• **Document extract**:
When approching the file number quota, type

find . -maxdepth 1 -type d | while read -r dir
 do printf "%s:\t" "$dir"; find "$dir" -type f | wc -l; done

to find which subfolders contains how many files

Common errors

Check that the python comes from conda with which python if some weird package missing errors arrive. Sometime conda magically disappears.
Don't use ipython as it breaks click's flags

cleanup:

rm -r /scratch4/struelo1/flepimop-runs/
rm -r model_output
cd $COVID_PATH;git pull;cd $DATA_PATH
rm *.out

Get a notification on your phone/mail when a run is done

We use ntfy.sh for notification. Install ntfy on your Iphone or Android device. Then subscribe to the channel ntfy.sh/flepimop_alerts where you'll receive notifications when runs are done.

End of job notifications goes as urgent priority.

How to use slurm

Check your running jobs:

squeue -u $USER

where job_id has your full array job_id and each slot after the under-score. You can see their status (R: running, P: pending), how long they have been running and soo on.

To cancel a job

scancel JOB_ID

Running an interactive session

To check your code prior to submitting a large batch job, it's often helpful to run an interactive session to debug your code and check everything works as you want. On 🪨🐠 this can be done using interact like the below line, which requests an interactive session with 4 cores, 24GB of memory, for 12 hours.

interact -p defq -n 4 -m 24G -t 12:00:00

The options here are [-n tasks or cores], [-t walltime], [-p partition] and [-m memory], though other options can also be included or modified to your requirements. More details can be found on the ARCH User Guide.

• **Required action**: In the cluster usage notes, what priority do end-of-job notifications get? Answer from the cluster usage notes alone.

• **Records shown**:
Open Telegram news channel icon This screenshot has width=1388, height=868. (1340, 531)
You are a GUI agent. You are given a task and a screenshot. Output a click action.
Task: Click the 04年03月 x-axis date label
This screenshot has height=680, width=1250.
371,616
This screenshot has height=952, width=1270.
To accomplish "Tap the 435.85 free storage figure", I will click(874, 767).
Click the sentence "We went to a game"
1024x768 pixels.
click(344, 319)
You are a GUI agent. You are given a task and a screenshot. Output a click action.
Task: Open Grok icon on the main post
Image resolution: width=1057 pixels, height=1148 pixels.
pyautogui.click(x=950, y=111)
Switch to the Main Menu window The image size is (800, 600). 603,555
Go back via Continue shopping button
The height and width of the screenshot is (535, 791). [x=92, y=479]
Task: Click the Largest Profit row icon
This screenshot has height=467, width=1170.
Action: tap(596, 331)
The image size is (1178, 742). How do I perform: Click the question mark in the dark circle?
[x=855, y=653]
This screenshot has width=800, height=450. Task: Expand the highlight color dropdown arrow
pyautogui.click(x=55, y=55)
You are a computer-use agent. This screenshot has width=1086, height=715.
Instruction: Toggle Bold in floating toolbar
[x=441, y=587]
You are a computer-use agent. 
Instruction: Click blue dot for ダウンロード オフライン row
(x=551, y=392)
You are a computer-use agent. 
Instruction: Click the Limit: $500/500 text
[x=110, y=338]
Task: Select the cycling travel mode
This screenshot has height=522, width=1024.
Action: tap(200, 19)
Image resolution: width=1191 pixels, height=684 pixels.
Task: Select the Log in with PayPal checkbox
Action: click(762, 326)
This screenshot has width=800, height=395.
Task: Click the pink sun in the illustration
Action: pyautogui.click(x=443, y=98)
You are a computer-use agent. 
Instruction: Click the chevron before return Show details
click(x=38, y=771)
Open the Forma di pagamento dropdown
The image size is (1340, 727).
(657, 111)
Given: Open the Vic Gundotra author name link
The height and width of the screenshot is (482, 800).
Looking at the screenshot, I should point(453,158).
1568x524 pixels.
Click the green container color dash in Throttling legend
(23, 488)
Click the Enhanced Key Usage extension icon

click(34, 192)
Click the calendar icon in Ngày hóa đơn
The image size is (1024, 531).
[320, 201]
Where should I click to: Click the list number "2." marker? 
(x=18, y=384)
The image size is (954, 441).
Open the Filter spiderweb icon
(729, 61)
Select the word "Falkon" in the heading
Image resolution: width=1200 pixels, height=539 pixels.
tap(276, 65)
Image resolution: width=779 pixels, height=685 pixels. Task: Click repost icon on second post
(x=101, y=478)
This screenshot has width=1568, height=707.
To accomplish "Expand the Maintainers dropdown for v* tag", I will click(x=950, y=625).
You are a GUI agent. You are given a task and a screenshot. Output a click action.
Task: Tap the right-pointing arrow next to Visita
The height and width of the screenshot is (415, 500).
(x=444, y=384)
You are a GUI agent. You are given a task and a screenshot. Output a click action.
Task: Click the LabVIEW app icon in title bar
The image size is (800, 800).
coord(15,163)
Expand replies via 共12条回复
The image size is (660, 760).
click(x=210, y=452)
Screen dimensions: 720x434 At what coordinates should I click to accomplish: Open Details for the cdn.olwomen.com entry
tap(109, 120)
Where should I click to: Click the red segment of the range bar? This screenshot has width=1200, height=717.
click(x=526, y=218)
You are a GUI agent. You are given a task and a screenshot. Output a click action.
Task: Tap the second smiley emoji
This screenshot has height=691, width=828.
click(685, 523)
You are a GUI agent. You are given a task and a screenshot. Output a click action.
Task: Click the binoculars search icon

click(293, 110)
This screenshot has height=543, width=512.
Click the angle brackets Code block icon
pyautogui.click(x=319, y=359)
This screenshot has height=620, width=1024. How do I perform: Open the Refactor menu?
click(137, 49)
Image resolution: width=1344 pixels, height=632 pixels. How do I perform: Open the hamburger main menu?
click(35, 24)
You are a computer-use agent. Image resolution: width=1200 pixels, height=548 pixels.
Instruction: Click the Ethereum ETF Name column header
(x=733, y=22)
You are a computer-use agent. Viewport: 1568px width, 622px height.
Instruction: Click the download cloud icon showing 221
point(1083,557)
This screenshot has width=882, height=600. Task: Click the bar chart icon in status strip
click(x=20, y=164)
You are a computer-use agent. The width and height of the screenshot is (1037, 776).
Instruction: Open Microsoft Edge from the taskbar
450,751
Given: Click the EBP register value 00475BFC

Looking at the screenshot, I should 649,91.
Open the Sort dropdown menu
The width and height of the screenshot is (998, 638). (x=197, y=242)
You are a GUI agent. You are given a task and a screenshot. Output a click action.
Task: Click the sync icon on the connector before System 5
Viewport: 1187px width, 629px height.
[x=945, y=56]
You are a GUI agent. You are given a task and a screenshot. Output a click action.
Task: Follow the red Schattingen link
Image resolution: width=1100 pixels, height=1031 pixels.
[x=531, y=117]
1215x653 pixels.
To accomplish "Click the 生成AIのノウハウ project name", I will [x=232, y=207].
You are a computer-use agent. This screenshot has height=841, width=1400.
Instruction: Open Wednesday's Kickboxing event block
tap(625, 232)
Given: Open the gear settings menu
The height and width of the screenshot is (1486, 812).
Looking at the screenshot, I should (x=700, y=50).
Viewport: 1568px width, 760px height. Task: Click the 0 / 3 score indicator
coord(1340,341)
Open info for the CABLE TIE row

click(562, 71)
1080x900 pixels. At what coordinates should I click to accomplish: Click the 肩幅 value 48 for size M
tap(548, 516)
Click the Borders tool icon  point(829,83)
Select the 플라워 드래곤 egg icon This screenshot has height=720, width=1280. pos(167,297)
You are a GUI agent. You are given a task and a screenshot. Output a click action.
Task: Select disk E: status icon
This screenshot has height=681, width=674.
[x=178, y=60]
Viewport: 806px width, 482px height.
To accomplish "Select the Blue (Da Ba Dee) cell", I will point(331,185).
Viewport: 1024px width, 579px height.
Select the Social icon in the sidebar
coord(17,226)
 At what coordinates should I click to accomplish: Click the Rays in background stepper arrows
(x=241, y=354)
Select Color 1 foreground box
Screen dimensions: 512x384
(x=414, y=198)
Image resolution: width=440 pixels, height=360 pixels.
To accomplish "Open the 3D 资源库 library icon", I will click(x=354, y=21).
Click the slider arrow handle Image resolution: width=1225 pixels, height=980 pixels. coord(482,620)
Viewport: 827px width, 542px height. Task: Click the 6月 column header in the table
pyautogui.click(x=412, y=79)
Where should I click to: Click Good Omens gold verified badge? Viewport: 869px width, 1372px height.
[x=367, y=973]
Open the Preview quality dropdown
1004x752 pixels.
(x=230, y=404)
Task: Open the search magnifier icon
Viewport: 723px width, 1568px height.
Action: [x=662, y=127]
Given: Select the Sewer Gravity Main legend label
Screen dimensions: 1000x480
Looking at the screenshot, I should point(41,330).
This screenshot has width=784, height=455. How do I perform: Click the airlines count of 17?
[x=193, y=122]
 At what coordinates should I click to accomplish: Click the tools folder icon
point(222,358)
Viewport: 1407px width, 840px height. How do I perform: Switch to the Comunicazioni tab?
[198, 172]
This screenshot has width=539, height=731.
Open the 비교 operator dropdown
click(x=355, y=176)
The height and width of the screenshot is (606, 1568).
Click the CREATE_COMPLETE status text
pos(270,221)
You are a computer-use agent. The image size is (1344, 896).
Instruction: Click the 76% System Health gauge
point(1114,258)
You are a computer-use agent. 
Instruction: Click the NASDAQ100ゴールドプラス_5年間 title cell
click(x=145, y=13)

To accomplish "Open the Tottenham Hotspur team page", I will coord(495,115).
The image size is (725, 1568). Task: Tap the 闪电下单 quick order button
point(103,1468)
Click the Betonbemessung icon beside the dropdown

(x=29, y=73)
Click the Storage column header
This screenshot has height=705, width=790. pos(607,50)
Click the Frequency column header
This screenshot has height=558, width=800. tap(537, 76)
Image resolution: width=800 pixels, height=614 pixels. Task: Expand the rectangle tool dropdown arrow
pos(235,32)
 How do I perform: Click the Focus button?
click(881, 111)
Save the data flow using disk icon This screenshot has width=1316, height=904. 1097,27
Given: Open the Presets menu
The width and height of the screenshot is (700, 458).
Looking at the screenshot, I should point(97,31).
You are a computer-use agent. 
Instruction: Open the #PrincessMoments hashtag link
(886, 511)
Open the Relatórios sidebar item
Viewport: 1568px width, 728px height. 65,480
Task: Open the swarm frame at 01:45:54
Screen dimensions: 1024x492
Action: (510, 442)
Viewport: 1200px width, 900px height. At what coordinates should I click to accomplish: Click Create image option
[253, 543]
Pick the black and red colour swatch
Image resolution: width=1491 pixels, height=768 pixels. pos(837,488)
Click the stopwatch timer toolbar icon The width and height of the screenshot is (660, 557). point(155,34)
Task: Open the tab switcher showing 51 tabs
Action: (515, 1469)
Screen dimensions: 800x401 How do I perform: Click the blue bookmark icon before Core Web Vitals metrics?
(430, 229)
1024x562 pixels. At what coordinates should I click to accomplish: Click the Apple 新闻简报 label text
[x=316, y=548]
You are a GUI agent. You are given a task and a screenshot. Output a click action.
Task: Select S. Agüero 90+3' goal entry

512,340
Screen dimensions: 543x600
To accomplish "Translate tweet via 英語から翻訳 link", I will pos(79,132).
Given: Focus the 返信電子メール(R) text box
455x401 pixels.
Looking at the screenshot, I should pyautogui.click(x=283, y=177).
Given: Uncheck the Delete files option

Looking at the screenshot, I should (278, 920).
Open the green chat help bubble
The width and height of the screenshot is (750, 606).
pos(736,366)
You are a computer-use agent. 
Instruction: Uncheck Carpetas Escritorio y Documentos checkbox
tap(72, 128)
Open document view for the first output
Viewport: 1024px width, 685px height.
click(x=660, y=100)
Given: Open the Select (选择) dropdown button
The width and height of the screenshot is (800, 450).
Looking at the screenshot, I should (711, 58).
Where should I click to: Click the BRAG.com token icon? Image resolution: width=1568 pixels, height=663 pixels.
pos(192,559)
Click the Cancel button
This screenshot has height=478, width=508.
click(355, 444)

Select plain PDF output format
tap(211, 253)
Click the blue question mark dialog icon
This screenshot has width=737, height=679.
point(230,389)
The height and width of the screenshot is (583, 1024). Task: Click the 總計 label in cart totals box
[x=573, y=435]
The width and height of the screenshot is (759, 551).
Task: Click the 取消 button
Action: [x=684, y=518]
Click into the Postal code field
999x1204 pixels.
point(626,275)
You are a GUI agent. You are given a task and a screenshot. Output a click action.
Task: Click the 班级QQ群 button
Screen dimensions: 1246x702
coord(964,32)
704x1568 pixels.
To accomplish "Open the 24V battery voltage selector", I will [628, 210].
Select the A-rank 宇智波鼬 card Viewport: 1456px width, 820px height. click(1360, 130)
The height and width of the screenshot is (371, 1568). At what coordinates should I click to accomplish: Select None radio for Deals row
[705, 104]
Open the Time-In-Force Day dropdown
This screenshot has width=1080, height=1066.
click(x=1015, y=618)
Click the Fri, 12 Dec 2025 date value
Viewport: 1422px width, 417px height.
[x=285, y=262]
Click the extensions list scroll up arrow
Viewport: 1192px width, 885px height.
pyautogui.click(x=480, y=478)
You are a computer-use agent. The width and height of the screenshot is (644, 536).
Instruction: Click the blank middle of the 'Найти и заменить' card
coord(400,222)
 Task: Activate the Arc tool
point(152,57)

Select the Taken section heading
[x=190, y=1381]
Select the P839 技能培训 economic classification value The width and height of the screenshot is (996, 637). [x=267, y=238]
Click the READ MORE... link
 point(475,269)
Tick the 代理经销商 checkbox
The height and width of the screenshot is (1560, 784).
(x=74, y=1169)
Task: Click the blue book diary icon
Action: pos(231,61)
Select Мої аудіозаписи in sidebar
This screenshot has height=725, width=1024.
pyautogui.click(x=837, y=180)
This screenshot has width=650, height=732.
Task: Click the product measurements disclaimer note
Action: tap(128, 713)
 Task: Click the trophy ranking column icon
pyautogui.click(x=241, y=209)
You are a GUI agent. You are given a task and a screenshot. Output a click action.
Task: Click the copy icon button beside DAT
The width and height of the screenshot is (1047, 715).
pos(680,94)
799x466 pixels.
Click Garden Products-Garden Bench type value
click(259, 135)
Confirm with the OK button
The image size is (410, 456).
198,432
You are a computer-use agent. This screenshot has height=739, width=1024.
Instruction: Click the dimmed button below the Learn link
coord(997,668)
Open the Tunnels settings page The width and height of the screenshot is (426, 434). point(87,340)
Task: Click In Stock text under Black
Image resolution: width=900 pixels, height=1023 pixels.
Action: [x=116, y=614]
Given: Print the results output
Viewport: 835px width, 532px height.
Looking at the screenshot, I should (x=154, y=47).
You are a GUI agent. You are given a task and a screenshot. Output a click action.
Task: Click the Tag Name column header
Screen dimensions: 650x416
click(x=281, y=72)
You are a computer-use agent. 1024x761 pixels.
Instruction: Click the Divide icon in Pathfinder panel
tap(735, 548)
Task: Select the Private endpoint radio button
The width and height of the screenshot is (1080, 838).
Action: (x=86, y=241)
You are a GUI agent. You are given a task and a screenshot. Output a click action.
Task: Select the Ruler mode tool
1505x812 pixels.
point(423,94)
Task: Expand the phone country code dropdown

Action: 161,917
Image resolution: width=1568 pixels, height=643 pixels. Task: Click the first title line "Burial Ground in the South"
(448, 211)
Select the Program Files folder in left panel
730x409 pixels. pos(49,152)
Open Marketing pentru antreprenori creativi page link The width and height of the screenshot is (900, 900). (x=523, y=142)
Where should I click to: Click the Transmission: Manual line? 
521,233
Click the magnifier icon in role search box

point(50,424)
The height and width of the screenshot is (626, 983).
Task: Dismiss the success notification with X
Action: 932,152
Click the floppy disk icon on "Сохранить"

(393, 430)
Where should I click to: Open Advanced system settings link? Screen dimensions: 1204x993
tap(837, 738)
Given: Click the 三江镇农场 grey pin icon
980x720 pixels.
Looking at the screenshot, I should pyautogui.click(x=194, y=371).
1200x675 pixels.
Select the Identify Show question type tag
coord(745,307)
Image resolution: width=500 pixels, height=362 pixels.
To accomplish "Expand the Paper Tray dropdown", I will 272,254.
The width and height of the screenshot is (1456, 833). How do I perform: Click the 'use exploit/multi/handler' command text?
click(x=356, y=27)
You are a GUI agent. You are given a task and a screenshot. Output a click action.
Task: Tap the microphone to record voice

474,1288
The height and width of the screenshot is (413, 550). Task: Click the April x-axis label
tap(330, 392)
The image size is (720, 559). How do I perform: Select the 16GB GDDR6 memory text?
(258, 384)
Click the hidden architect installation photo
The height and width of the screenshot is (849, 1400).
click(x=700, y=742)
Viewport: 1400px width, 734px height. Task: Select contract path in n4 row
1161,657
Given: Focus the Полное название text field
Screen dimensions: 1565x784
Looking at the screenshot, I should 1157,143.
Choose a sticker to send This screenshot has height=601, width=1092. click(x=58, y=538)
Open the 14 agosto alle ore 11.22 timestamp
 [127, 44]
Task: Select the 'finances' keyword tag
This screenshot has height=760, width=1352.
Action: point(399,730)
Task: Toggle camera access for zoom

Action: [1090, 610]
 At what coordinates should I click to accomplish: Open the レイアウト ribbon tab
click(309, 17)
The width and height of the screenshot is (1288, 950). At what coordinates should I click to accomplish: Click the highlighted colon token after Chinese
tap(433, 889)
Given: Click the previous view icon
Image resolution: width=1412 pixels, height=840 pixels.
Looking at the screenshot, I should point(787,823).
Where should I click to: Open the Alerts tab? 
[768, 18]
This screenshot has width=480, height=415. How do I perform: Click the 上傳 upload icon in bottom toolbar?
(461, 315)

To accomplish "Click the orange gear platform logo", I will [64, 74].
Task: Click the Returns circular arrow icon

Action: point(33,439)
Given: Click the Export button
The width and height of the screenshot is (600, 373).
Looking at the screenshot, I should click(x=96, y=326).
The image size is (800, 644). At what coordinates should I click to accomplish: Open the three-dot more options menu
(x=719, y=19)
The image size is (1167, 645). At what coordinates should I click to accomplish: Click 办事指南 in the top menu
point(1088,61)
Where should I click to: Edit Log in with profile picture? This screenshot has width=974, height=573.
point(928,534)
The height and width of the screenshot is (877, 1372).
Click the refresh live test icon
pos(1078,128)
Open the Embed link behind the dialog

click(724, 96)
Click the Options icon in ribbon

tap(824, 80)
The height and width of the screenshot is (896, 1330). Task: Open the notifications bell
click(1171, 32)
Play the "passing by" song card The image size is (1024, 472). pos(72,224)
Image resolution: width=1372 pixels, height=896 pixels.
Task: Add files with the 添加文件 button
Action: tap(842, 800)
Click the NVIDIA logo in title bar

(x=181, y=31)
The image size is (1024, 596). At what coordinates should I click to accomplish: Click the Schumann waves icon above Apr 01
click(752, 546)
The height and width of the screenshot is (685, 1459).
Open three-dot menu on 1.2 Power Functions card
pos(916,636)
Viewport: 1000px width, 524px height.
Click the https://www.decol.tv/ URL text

• **Answer area**: Urgent priority.